Perhaps “automobiles” is a bad search term for this kind of test. With over 50 million returns it may be atypical. Let’s try something more manageable, like “Chicago Real Estate Brokers.” That’s better, only 1503 returns.
Here are the Page Ranks of the first ten returns in order: three, three, four, one, two, two, one, two, zero, three.
Oh, dear, not even one site with a PageRank as high as five. Perhaps these webmasters should all fire their Searchh Engine Optimization consultants and bring in a team who can get them higher PageRanks and return positions a few hundred spots back from where they are now.
Or, perhaps, their competitors — the ones with high PageRanks and low return positions — should just spend a bit of time and effort enhancing and expanding their link development campaign, which can be of crucial importance in the key aspect of search-engine optimization: Improving your return position.
The reason for this is simple: The quality and relevancy of your links and the information included in the links’ anchor text are among the major factors Googlebot considers in deciding which of the hundreds, thousands, or millions of sites with exactly the same PageRank wind up on return page one and which are dumped on return page 1000.
So what do you think?

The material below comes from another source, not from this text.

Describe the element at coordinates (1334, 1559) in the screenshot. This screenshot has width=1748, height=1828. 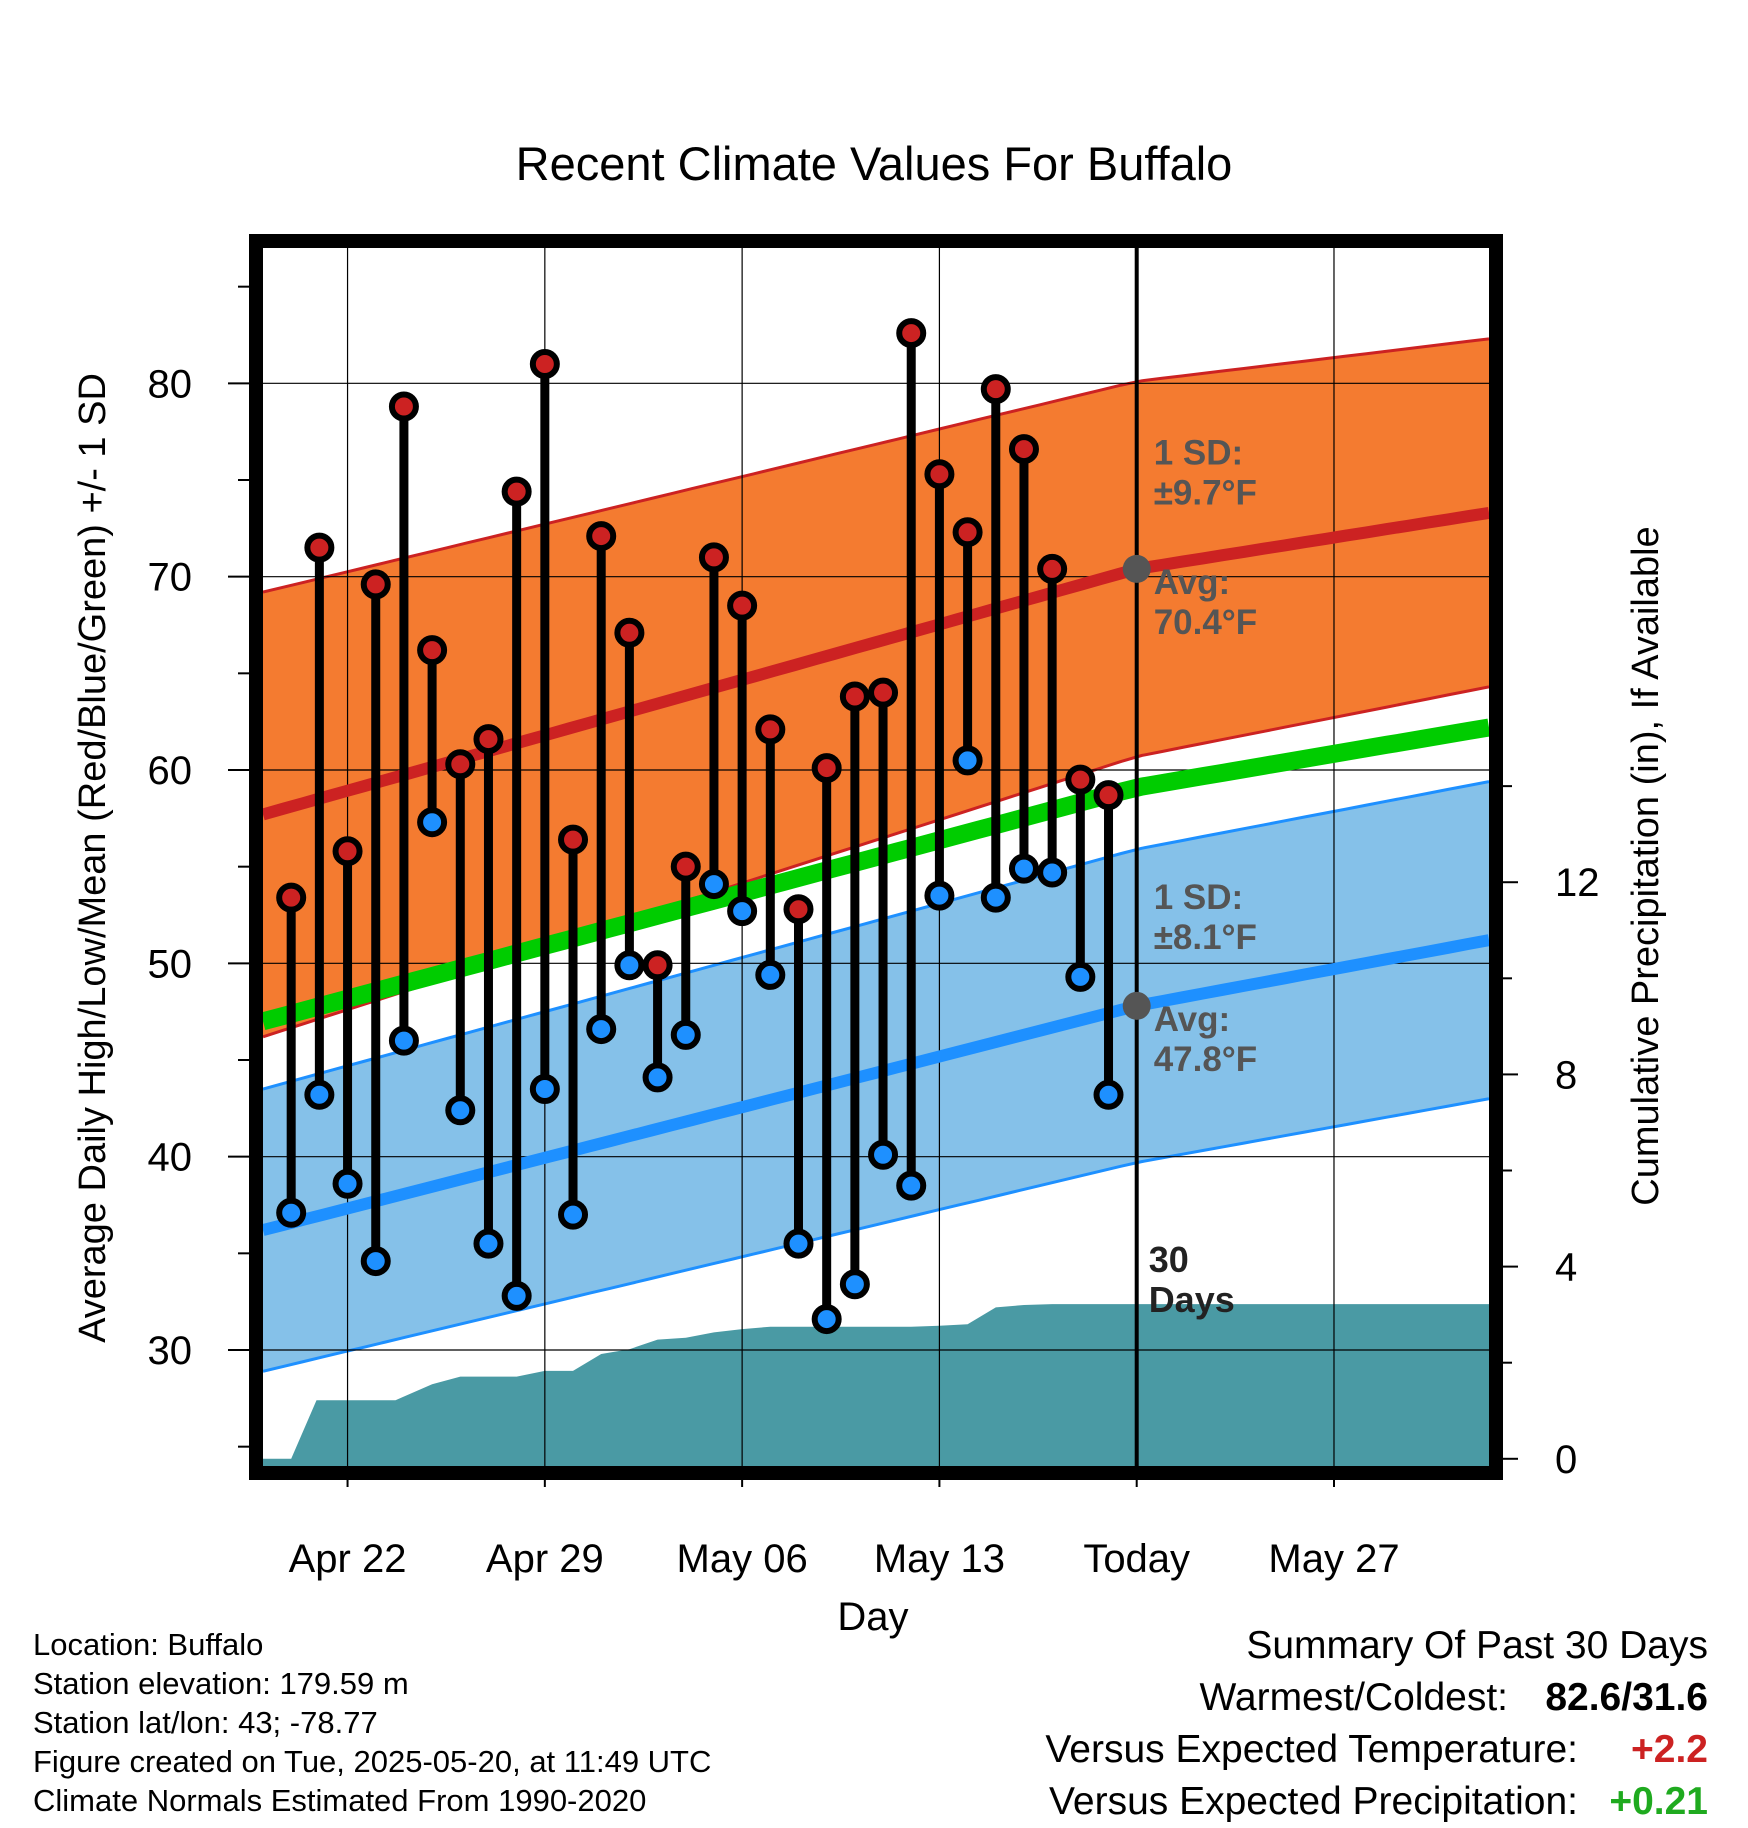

Should Google dump PageRank? Should it retain it as is? Or should it replace it with a system that gives each site its “real” rank — from first to 56 millionth in the case of “automobiles.”
Post your comments below or in our Discussion Forums and let us know.


November 13th, 2007 at 12:37 am
AFTER PAINSTAKINGLY OBTAINING LINKS AND BUILDING UP MY LINKS PAGE TO AT LEASE A PR 2, I FOULD THAT IT IS NOW A BIG, FAT ZERO. PAGE RANK ZERO WILL DEFINITELY AFFECT THE QUALITY OF LINK PARTNERS THAT WILL REQUEST TO LINK WITH MY SITE. THE ONES WITH HIGH PR WILL REFUSE TO LINK WITH OUR SITE. DO NOT KNOW HOW TO GET OUT OF THIS ONE AND WILL BE GLAD IF MR. CUTTS ANNOUNCE THAT IT IS “GOOD RIDDANCE TO PAGE RANK” FOR GOOD.
December 4th, 2008 at 2:52 pm
“If you Google “automobiles” you get over 56.5 million returns … all of them bearing a PageRank of 0 to 10. Doing the math, you discover that if there were a bell curve dividing the 56.5 million equally among the PageRank numbers, there would 5.65 million sites ranked zero, 5.65 million ranked ten and 5.65 million ranked every number in between.”
No, dummy, that would be a flat line. Not a bell curve.